Qantas chief executive Alan Joyce is predicting brighter skies ahead for the airline group after handing down a full year loss in excess of $2 billion for 2013/14.
The $2.843 billion statutory net loss for the 12 months to June 30 2014, was impacted by writedowns to the carrying value of the Qantas’s Airbus A380, Boeing 747-400 and Airbus A330 aircraft in preparation for a proposed split of its domestic and international operations.
Underlying profit before tax, which Qantas regarded as the best indication of its financial performance, fell to a loss of $646 million, from underlying profit before tax of $186 million in the prior year.
Despite what he described as a confronting set of numbers, Joyce said they represented the past given the transformation plan that was announced in February was creating a “leaner, more focused, and sustainable Qantas group”.
“We have now come through the worst,” Joyce told reporters in Sydney on Thursday.
“Our work is on track and we will see accelerating benefits in the coming year.”
Joyce said the Qantas Group – the Flying Kangaroo’s domestic and international operations, Jetstar, Qantas Loyalty, Qantas Freight – was expected to return to underlying profit before tax in the first half of 2014/15, from a $252 million loss in 2013/14.
“There is a clear and significant easing of both international and domestic capacity growth, which will stabilise the operating environment,” Joyce said.
“We therefore anticipate a rapid improvement in the group’s financial performance in financial year 2015.”
Qantas said capacity increases in both the local and international markets had hurt yields – an industry measure of average airfares per passenger.
On the domestic front, Qantas said its mainline – aircraft with the white kangaroo on the red tail – and Jetstar brands posted a combined $50 million in earnings in 2013/14.
By contrast, Qantas domestic alone had $365 million in underlying earnings before interest and tax (EBIT) in the prior year.
“Domestic market yields and revenue seat factor were adversely impacted by market capacity growth running ahead of demand for the second successive year,” Qantas said.
“Business and leisure demand remained weak throughout the year, with corporate account revenue impacted by softening resources sector demand, particularly in the Western Australia and Queensland markets and reduced government spending.”

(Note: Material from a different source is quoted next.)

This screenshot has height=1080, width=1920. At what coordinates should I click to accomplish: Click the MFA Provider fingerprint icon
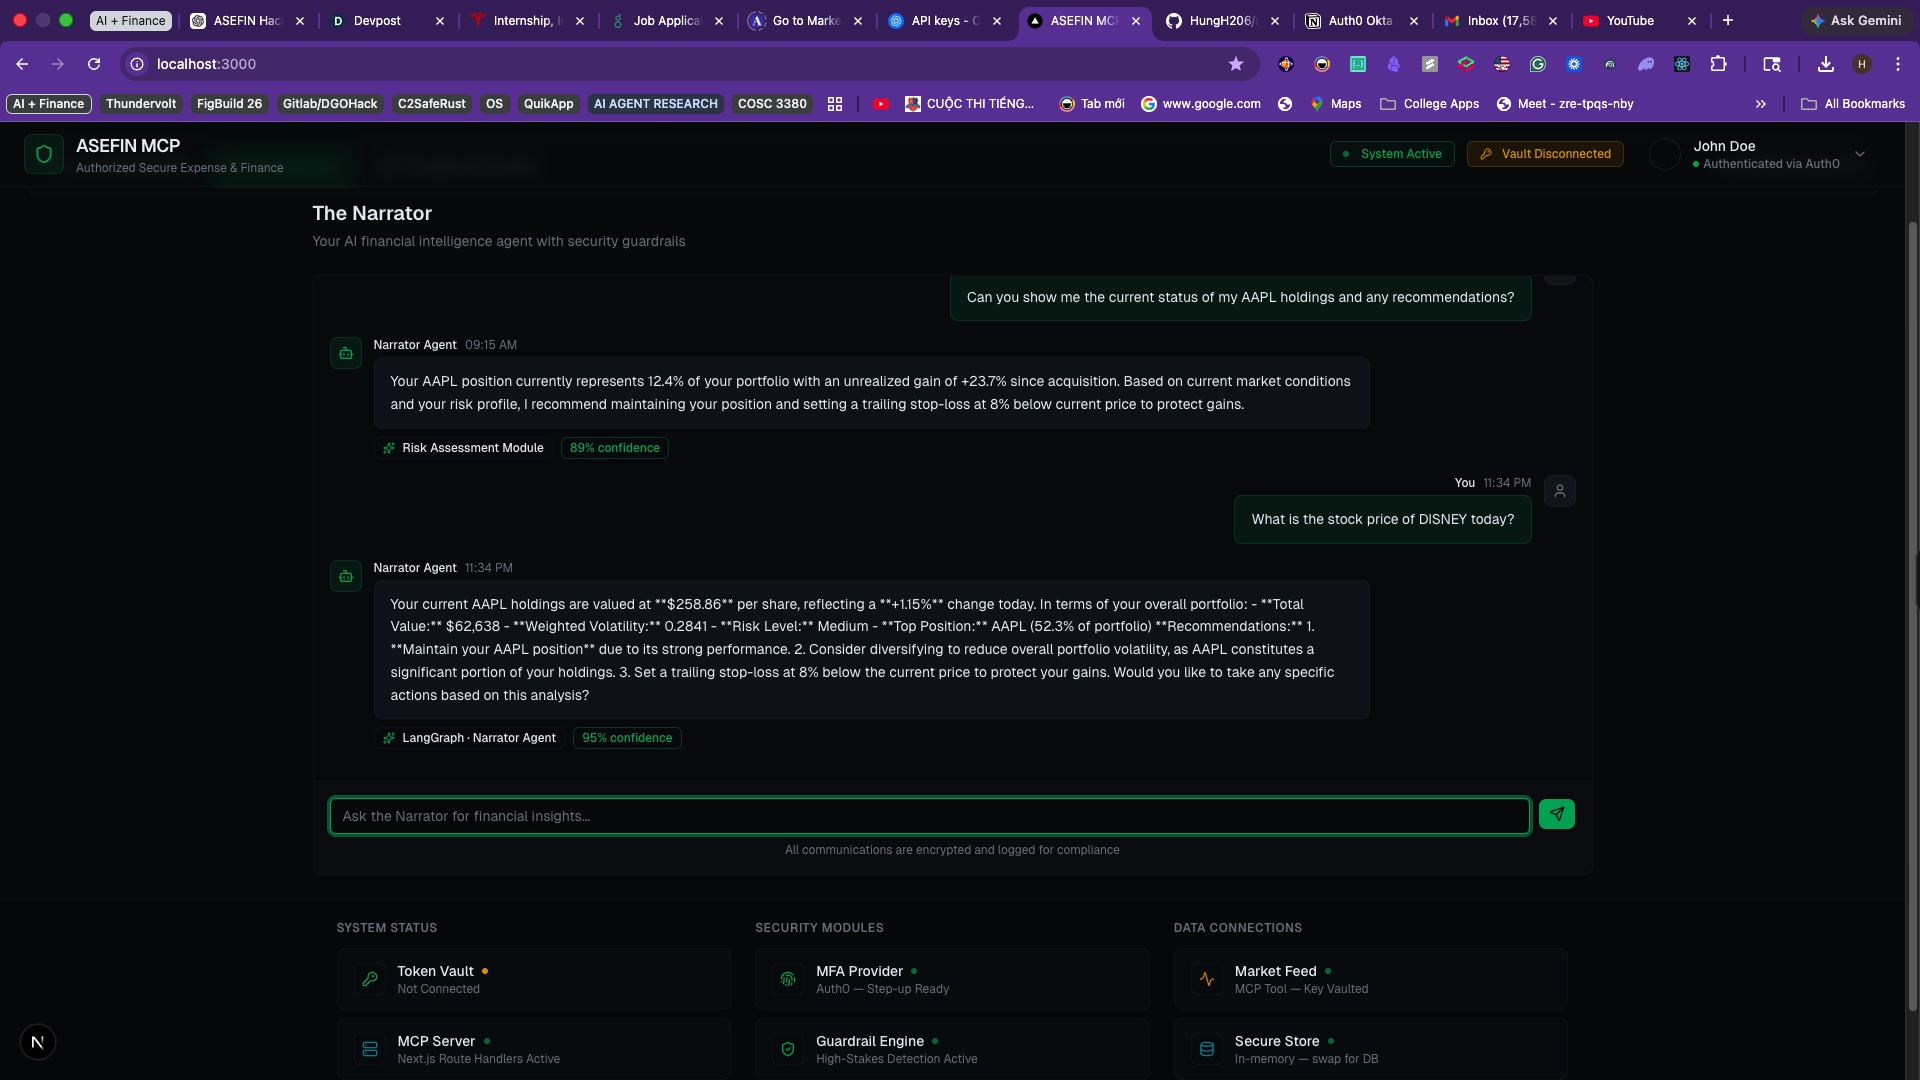click(788, 979)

Figures from the Bureau of Transport, Infrastructure and Regional Economics showed domestic capacity, measured by available seat kilometres, rose by 2.3 per cent in 2013/14.
However, revenue passenger kilometres was up by just 1.3 per cent, resulting in load factors dropping 0.7 percentage points to 76 per cent.

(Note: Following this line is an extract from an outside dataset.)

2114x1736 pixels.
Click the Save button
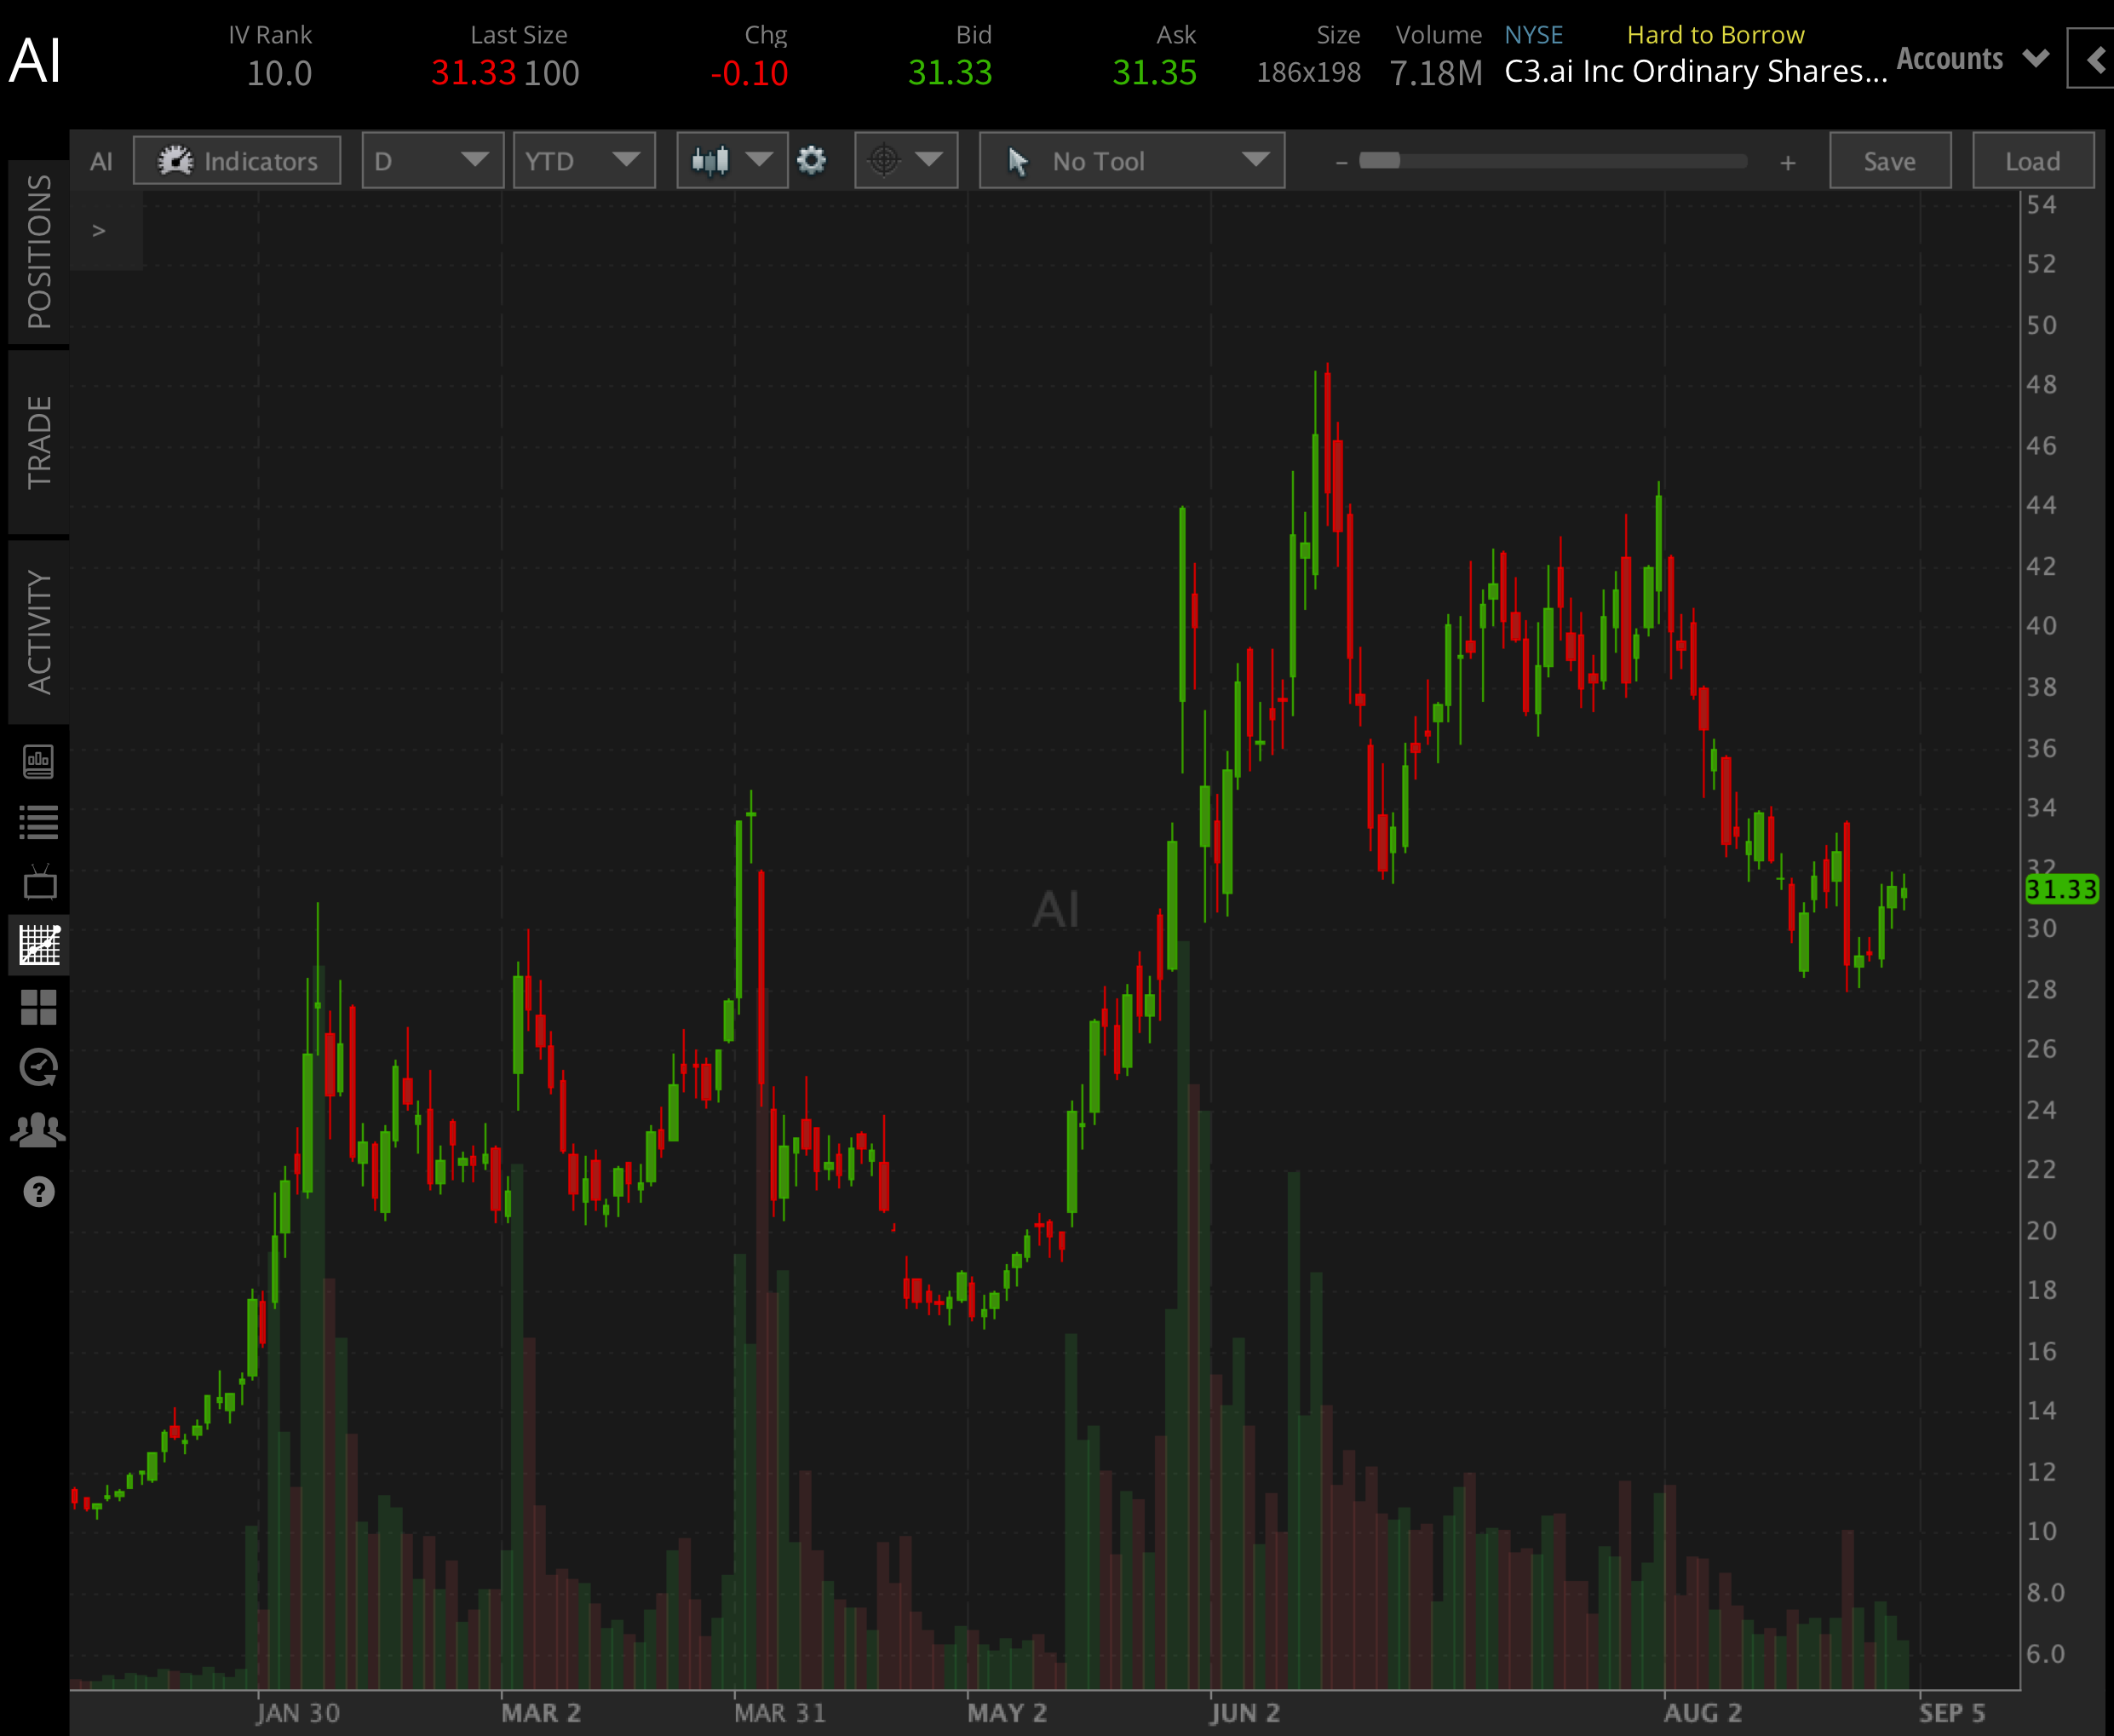[x=1889, y=161]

Qantas said in May it would have have flat capacity growth in the domestic market across both its Qantas and Jetstar brands and on Thursday extended that capacity freeze for a further three months, meaning no capacity growth for the first half of 2014/15.
“We believe this to be appropriate given underlying market conditions,” Joyce said.

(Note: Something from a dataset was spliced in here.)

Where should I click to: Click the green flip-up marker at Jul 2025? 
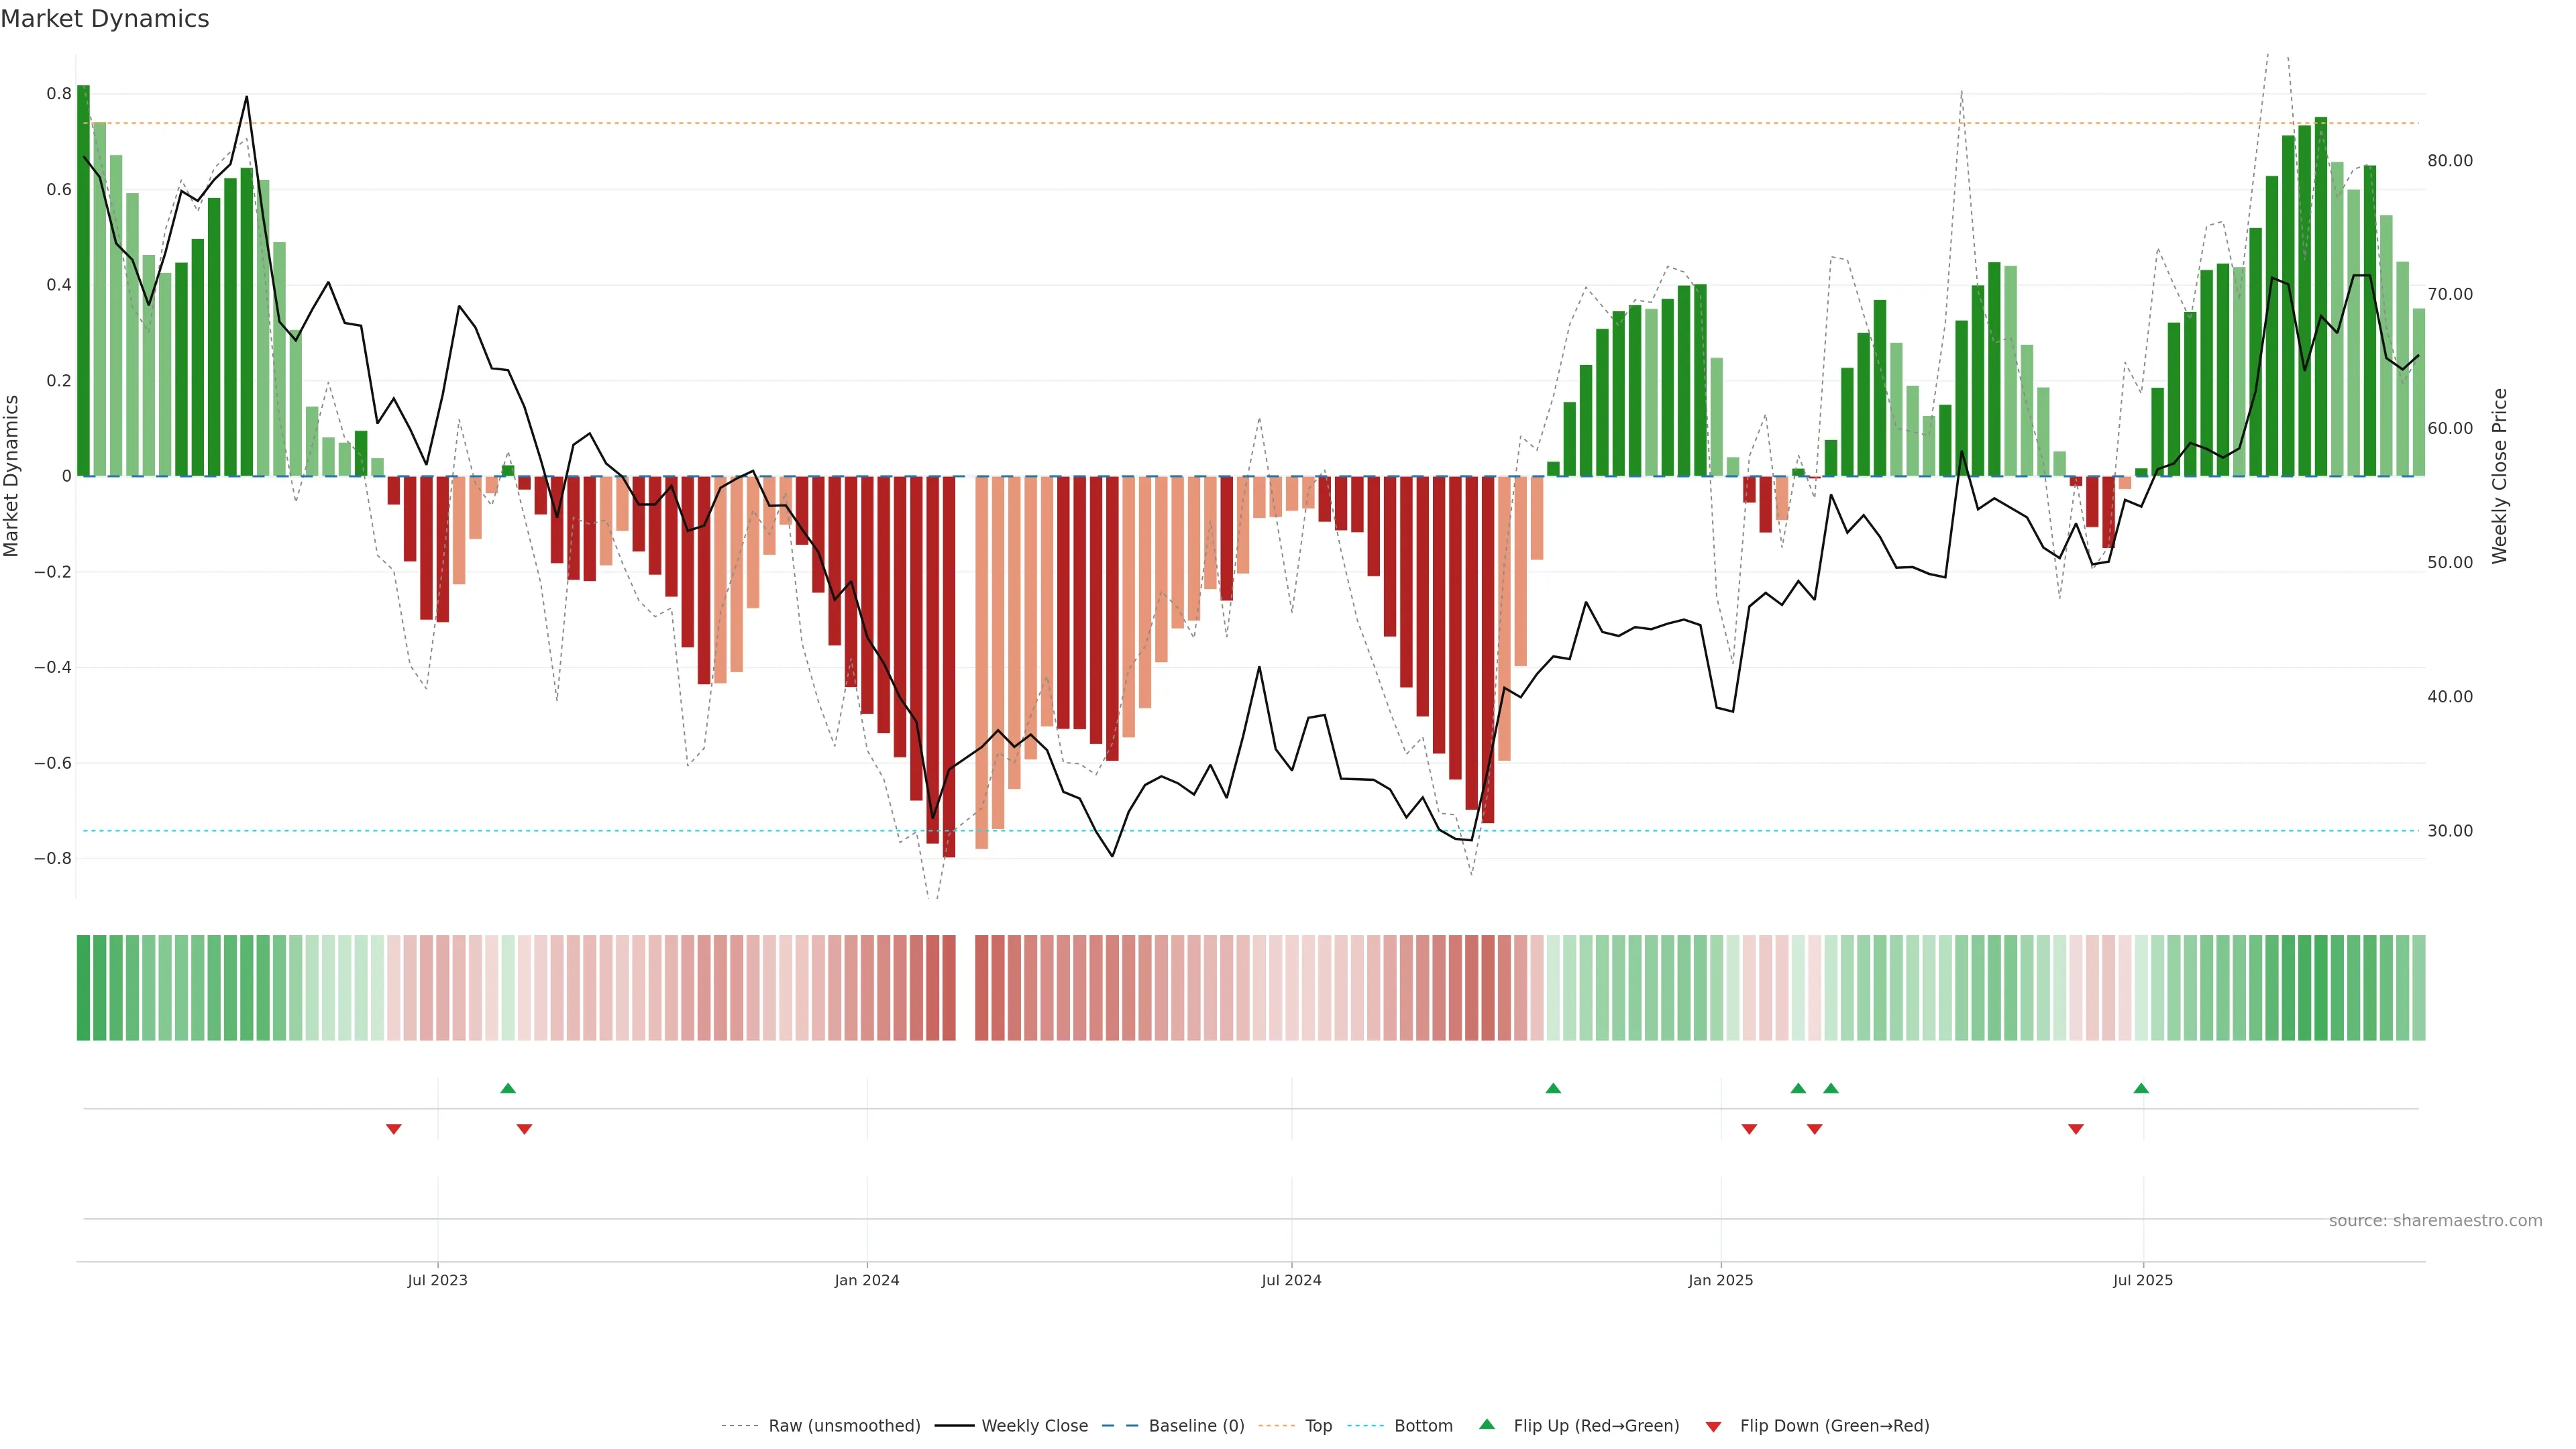coord(2141,1088)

Qantas’s international operations had another difficult year, with capacity increases and higher fuel costs hitting hard and leading to an underlying EBIT loss of $497 million, compared with a loss of $246 million in 2012/13.
On that front too things were looking more positive, with international competitor capacity growth in Australia expected to be below three per cent for the first half of 2015, compared with an average growth rate of eight per cent over the past four years, Joyce said.
“Earnings recovery in Qantas international will continue to be driven by removing costs from the business, and the easing back of capacity oversupply,” he said.
Joyce described Qantas International as a great airline with a great reputation, but one saddled with a cost base that was too high.
“That business is growing in areas where it can make money,” Joyce said, citing recent announcements of extra frequencies to the USA and South America.
Qantas said the transformation plans had resulted in 2,500 jobs being made redundant, with a further 1,000 to go in the current financial year and another 1,000 in 2015/16 and 2016/17.
Qantas also announced on Thursday it would not sell its Loyalty business, which improved underlying EBIT by 10 per cent to $286 million.
“We have decided there was insufficient justification to do it,” Joyce said.
“That has been the outcome of this review.”
Qantas shares rallied on the profit guidance and were up nine cents, or seven per cent, at $1.385 on the Australian Securities Exchange at 1330 Sydney time.
However, one fund manager was less optimistic than the broader market, given conditions were still tough.
“To me the industry is not improving and indications are there is still a lot of excess capacity in the local market,” White Funds investment manager Peter Borkovec said.